Florida Conservation Alliance on Saturday, June 19th, 2010 in a television commercial
Florida environmental group hits LeMieux for 'Big Oil' vote
In late June 2010, the Florida Conservation Alliance -- an affiliate of the League of Conservation Voters, an environmental group -- bought what it called a "substantial" amount of television time in the Tampa Bay area to run an ad critical of Sen. George LeMieux, R-Fla.

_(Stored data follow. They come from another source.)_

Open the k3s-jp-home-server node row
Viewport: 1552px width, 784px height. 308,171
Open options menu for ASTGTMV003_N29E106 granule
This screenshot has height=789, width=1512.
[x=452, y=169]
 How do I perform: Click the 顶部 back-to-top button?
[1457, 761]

Here's the narration: "It’s the worst oil disaster in American history, and Floridians are bracing for the consequences. But at a time when we need leaders who will fight for Florida’s economy and environment, Sen. George LeMieux voted to let oil companies off the hook and overturn pollution rules. Senator, when you fight to protect our coasts, we’re with you. But when you stand with Big Oil, you let us down. Call Senator LeMieux. Tell him not to disappoint us again, and to support a strong, clean energy future."
The visuals were almost exclusively tied to the BP oil spill in the Gulf of Mexico -- oil gushing underwater, soiled beaches, petroleum-soaked birds, the flaming Deepwater Horizon oil rig.

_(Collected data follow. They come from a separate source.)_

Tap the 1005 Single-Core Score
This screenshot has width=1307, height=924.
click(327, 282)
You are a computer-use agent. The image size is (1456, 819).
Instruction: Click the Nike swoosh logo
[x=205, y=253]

In this sense, the ad reminded us of one we rated recently that had been placed in several media markets by Americans United for Change, a liberal advocacy group. In both ads, the focus on the oil spill -- in both the narration and the visuals -- suggested to us that reasonable people would assume that the vote "to let big oil off the hook" would have something to do with the spill itself, such as a vote to limit BP's liability for paying damages.
In reality, both ads refer to a different measure in Congress -- one that has nothing directly to do with the oil spill itself.

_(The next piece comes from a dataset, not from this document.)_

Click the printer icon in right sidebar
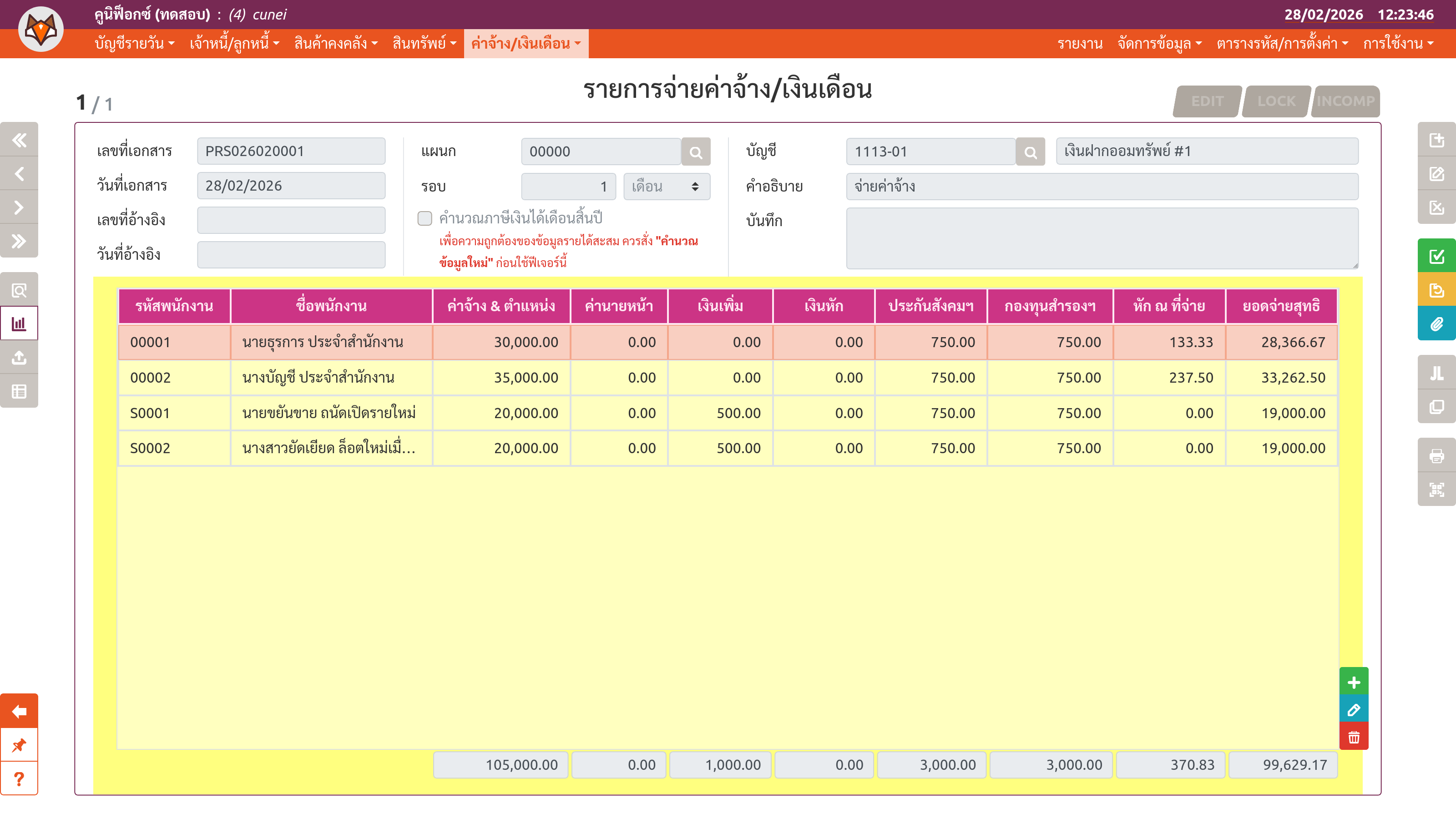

The vote cited in an on-screen footnote was on a procedural motion to take up a joint resolution sponsored by Sen. Lisa Murkowski, R-Alaska. This measure would disapprove a rule submitted by the Environmental Protection Agency that classified greenhouse gasses as a pollutant under the Clean Air Act. That classification would allow the EPA to act to curb emissions by big polluters that could be causing global warming.
The resolution was the latest salvo in a fight between industry and environmentalists over curbing emissions. The EPA effort, blocked during the administration of George W. Bush, was revived after Barack Obama became president. The vote was seen as a key preliminary decision in advance of possible Senate consideration of a "cap-and-trade" emissions bill -- a major bone of contention between the parties.
Major oil companies could be at a competitive disadvantage if the EPA acts to limit greenhouse gas emissions, since burning oil and other fossil fuels produces a lot of carbon dioxide.
It's worth noting that the resolution failed, 47 to 53, so the Senate never really wiped out what the group terms "protections that hold polluters accountable." But there's little question that the vote was important. "If ever there was a vote to find out whose side you are on, this is it," said Sen. Barbara Boxer, D-Calif., who chairs the Senate Environment and Public Works Committee.
But was it related to the oil spill? Not really. And to us, that makes it an example of an ad that isn't wrong, but is misleading.
The ad says nothing about the specific topic of the vote at issue -- be it greenhouse gasses, emissions, or global warming -- but it does mention the oil spill several times in the narration. And almost all of the imagery highlights the spill. To us, the ad's strong implication is that the vote had something to do with law or policy relating directly to the spill.
In our earlier ruling, we gave the Americans United for Change ad a Half True, arguing that it overplayed its hand on the oil spill to such a degree that it risked misleading viewers about the nature of the vote being criticized. While the ad by the Florida Conservation Alliance uses somewhat different language, the message strikes us as essentially the same. We rate this ad Half True as well.